→ **Aim of the task**:
Convert every line of the listing below into a JSON array of strings, one string per line, leaving out blank lines.

→ **Data to use**:
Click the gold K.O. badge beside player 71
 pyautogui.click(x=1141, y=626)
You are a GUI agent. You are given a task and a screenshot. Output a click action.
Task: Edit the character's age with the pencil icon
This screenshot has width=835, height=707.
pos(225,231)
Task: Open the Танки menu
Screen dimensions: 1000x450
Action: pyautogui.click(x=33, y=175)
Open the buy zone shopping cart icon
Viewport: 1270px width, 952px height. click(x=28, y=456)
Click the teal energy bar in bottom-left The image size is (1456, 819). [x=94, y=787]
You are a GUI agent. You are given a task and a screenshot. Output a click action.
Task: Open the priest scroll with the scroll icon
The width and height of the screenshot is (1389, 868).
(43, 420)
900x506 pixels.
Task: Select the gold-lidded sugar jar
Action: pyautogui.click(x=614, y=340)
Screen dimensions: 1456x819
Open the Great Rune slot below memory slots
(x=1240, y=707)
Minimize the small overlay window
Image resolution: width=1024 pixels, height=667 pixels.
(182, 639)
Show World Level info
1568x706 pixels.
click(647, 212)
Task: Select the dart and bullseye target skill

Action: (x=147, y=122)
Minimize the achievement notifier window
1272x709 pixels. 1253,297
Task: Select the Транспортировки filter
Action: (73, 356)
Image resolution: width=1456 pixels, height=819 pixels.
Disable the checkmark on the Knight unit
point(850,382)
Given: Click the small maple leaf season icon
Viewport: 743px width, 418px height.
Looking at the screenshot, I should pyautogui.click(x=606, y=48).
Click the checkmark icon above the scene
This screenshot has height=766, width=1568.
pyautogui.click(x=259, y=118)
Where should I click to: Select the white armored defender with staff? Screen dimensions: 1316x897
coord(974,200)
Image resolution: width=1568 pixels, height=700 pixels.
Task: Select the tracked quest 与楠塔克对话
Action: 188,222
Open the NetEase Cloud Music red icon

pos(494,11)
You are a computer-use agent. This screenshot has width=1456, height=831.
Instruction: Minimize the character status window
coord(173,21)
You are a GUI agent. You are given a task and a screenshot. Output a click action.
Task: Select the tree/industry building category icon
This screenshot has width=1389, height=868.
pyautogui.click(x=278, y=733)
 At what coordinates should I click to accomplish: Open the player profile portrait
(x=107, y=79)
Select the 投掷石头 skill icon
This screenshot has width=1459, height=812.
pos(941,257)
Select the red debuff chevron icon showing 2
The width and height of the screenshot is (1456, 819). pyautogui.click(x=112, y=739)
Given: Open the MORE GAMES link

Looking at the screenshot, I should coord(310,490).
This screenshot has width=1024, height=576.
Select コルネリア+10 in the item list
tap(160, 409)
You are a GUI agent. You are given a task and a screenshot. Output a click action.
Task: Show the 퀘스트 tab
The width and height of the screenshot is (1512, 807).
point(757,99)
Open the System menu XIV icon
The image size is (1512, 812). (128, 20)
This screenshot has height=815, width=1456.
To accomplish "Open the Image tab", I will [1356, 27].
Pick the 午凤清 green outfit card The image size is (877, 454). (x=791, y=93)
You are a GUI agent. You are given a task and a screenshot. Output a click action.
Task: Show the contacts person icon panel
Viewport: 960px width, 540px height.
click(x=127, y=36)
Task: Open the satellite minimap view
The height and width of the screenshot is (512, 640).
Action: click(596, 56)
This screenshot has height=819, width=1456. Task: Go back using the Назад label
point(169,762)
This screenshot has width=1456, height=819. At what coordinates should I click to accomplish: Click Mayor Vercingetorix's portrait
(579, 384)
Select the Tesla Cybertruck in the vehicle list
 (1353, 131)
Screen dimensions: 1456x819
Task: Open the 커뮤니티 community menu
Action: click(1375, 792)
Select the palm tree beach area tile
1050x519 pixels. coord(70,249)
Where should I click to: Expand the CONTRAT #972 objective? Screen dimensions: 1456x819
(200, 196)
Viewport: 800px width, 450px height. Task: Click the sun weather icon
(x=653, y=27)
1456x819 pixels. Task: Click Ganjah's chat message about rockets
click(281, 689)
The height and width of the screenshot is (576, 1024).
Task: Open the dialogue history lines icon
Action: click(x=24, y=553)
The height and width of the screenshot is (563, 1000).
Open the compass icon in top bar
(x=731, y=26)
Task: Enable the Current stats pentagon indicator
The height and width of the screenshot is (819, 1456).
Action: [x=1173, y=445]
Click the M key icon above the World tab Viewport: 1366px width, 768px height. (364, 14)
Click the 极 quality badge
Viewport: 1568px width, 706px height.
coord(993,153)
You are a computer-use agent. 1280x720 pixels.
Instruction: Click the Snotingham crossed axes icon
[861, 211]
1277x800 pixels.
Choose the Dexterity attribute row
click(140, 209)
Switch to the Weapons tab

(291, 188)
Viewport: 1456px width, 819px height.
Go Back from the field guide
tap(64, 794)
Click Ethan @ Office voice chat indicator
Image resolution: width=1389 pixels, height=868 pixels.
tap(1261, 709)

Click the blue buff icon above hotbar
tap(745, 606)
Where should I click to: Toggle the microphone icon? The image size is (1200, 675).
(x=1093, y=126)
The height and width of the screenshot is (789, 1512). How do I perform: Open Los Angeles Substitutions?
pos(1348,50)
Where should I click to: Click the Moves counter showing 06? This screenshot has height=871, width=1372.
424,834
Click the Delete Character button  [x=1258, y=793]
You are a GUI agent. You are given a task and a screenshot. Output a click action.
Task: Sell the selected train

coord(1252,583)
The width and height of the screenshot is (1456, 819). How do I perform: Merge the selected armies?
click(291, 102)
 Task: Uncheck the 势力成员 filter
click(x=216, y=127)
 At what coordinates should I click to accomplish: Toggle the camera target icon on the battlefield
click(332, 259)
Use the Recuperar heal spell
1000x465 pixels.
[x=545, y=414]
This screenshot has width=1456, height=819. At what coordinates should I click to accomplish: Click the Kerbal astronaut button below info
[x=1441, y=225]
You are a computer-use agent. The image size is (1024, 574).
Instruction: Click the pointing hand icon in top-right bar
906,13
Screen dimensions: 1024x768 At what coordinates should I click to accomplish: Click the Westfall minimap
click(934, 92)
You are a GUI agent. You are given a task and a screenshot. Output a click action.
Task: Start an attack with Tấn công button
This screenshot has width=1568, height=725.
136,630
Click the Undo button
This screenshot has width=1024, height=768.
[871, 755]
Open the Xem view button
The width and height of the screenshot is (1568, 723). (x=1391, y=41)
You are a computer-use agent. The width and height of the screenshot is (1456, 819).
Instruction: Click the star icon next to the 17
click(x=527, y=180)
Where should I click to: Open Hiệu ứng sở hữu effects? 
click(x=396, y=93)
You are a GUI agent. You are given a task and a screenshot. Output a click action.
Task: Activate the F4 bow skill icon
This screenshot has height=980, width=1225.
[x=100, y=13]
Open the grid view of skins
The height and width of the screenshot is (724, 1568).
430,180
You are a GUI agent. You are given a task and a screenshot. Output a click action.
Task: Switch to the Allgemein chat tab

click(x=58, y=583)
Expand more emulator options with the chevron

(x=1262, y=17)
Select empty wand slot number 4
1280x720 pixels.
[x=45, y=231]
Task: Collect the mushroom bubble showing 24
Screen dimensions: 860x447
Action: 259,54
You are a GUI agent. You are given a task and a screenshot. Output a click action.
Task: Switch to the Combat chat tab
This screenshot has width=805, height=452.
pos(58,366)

→ **Response**:
[
  "Click the gold K.O. badge beside player 71",
  " pyautogui.click(x=1141, y=626)",
  "You are a GUI agent. You are given a task and a screenshot. Output a click action.",
  "Task: Edit the character's age with the pencil icon",
  "This screenshot has width=835, height=707.",
  "pos(225,231)",
  "Task: Open the Танки menu",
  "Screen dimensions: 1000x450",
  "Action: pyautogui.click(x=33, y=175)",
  "Open the buy zone shopping cart icon",
  "Viewport: 1270px width, 952px height. click(x=28, y=456)",
  "Click the teal energy bar in bottom-left The image size is (1456, 819). [x=94, y=787]",
  "You are a GUI agent. You are given a task and a screenshot. Output a click action.",
  "Task: Open the priest scroll with the scroll icon",
  "The width and height of the screenshot is (1389, 868).",
  "(43, 420)",
  "900x506 pixels.",
  "Task: Select the gold-lidded sugar jar",
  "Action: pyautogui.click(x=614, y=340)",
  "Screen dimensions: 1456x819",
  "Open the Great Rune slot below memory slots",
  "(x=1240, y=707)",
  "Minimize the small overlay window",
  "Image resolution: width=1024 pixels, height=667 pixels.",
  "(182, 639)",
  "Show World Level info",
  "1568x706 pixels.",
  "click(647, 212)",
  "Task: Select the dart and bullseye target skill",
  "Action: (x=147, y=122)",
  "Minimize the achievement notifier window",
  "1272x709 pixels. 1253,297",
  "Task: Select the Транспортировки filter",
  "Action: (73, 356)",
  "Image resolution: width=1456 pixels, height=819 pixels.",
  "Disable the checkmark on the Knight unit",
  "point(850,382)",
  "Given: Click the small maple leaf season icon",
  "Viewport: 743px width, 418px height.",
  "Looking at the screenshot, I should pyautogui.click(x=606, y=48).",
  "Click the checkmark icon above the scene",
  "This screenshot has height=766, width=1568.",
  "pyautogui.click(x=259, y=118)",
  "Where should I click to: Select the white armored defender with staff? Screen dimensions: 1316x897",
  "coord(974,200)",
  "Image resolution: width=1568 pixels, height=700 pixels.",
  "Task: Select the tracked quest 与楠塔克对话",
  "Action: 188,222",
  "Open the NetEase Cloud Music red icon",
  "pos(494,11)",
  "You are a computer-use agent. This screenshot has width=1456, height=831.",
  "Instruction: Minimize the character status window",
  "coord(173,21)",
  "You are a GUI agent. You are given a task and a screenshot. Output a click action.",
  "Task: Select the tree/industry building category icon",
  "This screenshot has width=1389, height=868.",
  "pyautogui.click(x=278, y=733)",
  " At what coordinates should I click to accomplish: Open the player profile portrait",
  "(x=107, y=79)",
  "Select the 投掷石头 skill icon",
  "This screenshot has width=1459, height=812.",
  "pos(941,257)",
  "Select the red debuff chevron icon showing 2",
  "The width and height of the screenshot is (1456, 819). pyautogui.click(x=112, y=739)",
  "Given: Open the MORE GAMES link",
  "Looking at the screenshot, I should coord(310,490).",
  "This screenshot has width=1024, height=576.",
  "Select コルネリア+10 in the item list",
  "tap(160, 409)",
  "You are a GUI agent. You are given a task and a screenshot. Output a click action.",
  "Task: Show the 퀘스트 tab",
  "The width and height of the screenshot is (1512, 807).",
  "point(757,99)",
  "Open the System menu XIV icon",
  "The image size is (1512, 812). (128, 20)",
  "This screenshot has height=815, width=1456.",
  "To accomplish \"Open the Image tab\", I will [1356, 27].",
  "Pick the 午凤清 green outfit card The image size is (877, 454). (x=791, y=93)",
  "You are a GUI agent. You are given a task and a screenshot. Output a click action.",
  "Task: Show the contacts person icon panel",
  "Viewport: 960px width, 540px height.",
  "click(x=127, y=36)",
  "Task: Open the satellite minimap view",
  "The height and width of the screenshot is (512, 640).",
  "Action: click(596, 56)",
  "This screenshot has height=819, width=1456. Task: Go back using the Назад label",
  "point(169,762)",
  "This screenshot has width=1456, height=819. At what coordinates should I click to accomplish: Click Mayor Vercingetorix's portrait",
  "(579, 384)",
  "Select the Tesla Cybertruck in the vehicle list",
  " (1353, 131)",
  "Screen dimensions: 1456x819",
  "Task: Open the 커뮤니티 community menu",
  "Action: click(1375, 792)",
  "Select the palm tree beach area tile",
  "1050x519 pixels. coord(70,249)",
  "Where should I click to: Expand the CONTRAT #972 objective? Screen dimensions: 1456x819",
  "(200, 196)",
  "Viewport: 800px width, 450px height. Task: Click the sun weather icon",
  "(x=653, y=27)",
  "1456x819 pixels. Task: Click Ganjah's chat message about rockets",
  "click(281, 689)",
  "The height and width of the screenshot is (576, 1024).",
  "Task: Open the dialogue history lines icon",
  "Action: click(x=24, y=553)",
  "The height and width of the screenshot is (563, 1000).",
  "Open the compass icon in top bar",
  "(x=731, y=26)",
  "Task: Enable the Current stats pentagon indicator",
  "The height and width of the screenshot is (819, 1456).",
  "Action: [x=1173, y=445]",
  "Click the M key icon above the World tab Viewport: 1366px width, 768px height. (364, 14)",
  "Click the 极 quality badge",
  "Viewport: 1568px width, 706px height.",
  "coord(993,153)",
  "You are a computer-use agent. 1280x720 pixels.",
  "Instruction: Click the Snotingham crossed axes icon",
  "[861, 211]",
  "1277x800 pixels.",
  "Choose the Dexterity attribute row",
  "click(140, 209)",
  "Switch to the Weapons tab",
  "(291, 188)",
  "Viewport: 1456px width, 819px height.",
  "Go Back from the field guide",
  "tap(64, 794)",
  "Click Ethan @ Office voice chat indicator",
  "Image resolution: width=1389 pixels, height=868 pixels.",
  "tap(1261, 709)",
  "Click the blue buff icon above hotbar",
  "tap(745, 606)",
  "Where should I click to: Toggle the microphone icon? The image size is (1200, 675).",
  "(x=1093, y=126)",
  "The height and width of the screenshot is (789, 1512). How do I perform: Open Los Angeles Substitutions?",
  "pos(1348,50)",
  "Where should I click to: Click the Moves counter showing 06? This screenshot has height=871, width=1372.",
  "424,834",
  "Click the Delete Character button  [x=1258, y=793]",
  "You are a GUI agent. You are given a task and a screenshot. Output a click action.",
  "Task: Sell the selected train",
  "coord(1252,583)",
  "The width and height of the screenshot is (1456, 819). How do I perform: Merge the selected armies?",
  "click(291, 102)",
  " Task: Uncheck the 势力成员 filter",
  "click(x=216, y=127)",
  " At what coordinates should I click to accomplish: Toggle the camera target icon on the battlefield",
  "click(332, 259)",
  "Use the Recuperar heal spell",
  "1000x465 pixels.",
  "[x=545, y=414]",
  "This screenshot has width=1456, height=819. At what coordinates should I click to accomplish: Click the Kerbal astronaut button below info",
  "[x=1441, y=225]",
  "You are a computer-use agent. The image size is (1024, 574).",
  "Instruction: Click the pointing hand icon in top-right bar",
  "906,13",
  "Screen dimensions: 1024x768 At what coordinates should I click to accomplish: Click the Westfall minimap",
  "click(934, 92)",
  "You are a GUI agent. You are given a task and a screenshot. Output a click action.",
  "Task: Start an attack with Tấn công button",
  "This screenshot has width=1568, height=725.",
  "136,630",
  "Click the Undo button",
  "This screenshot has width=1024, height=768.",
  "[871, 755]",
  "Open the Xem view button",
  "The width and height of the screenshot is (1568, 723). (x=1391, y=41)",
  "You are a computer-use agent. The width and height of the screenshot is (1456, 819).",
  "Instruction: Click the star icon next to the 17",
  "click(x=527, y=180)",
  "Where should I click to: Open Hiệu ứng sở hữu effects? ",
  "click(x=396, y=93)",
  "You are a GUI agent. You are given a task and a screenshot. Output a click action.",
  "Task: Activate the F4 bow skill icon",
  "This screenshot has height=980, width=1225.",
  "[x=100, y=13]",
  "Open the grid view of skins",
  "The height and width of the screenshot is (724, 1568).",
  "430,180",
  "You are a GUI agent. You are given a task and a screenshot. Output a click action.",
  "Task: Switch to the Allgemein chat tab",
  "click(x=58, y=583)",
  "Expand more emulator options with the chevron",
  "(x=1262, y=17)",
  "Select empty wand slot number 4",
  "1280x720 pixels.",
  "[x=45, y=231]",
  "Task: Collect the mushroom bubble showing 24",
  "Screen dimensions: 860x447",
  "Action: 259,54",
  "You are a GUI agent. You are given a task and a screenshot. Output a click action.",
  "Task: Switch to the Combat chat tab",
  "This screenshot has width=805, height=452.",
  "pos(58,366)"
]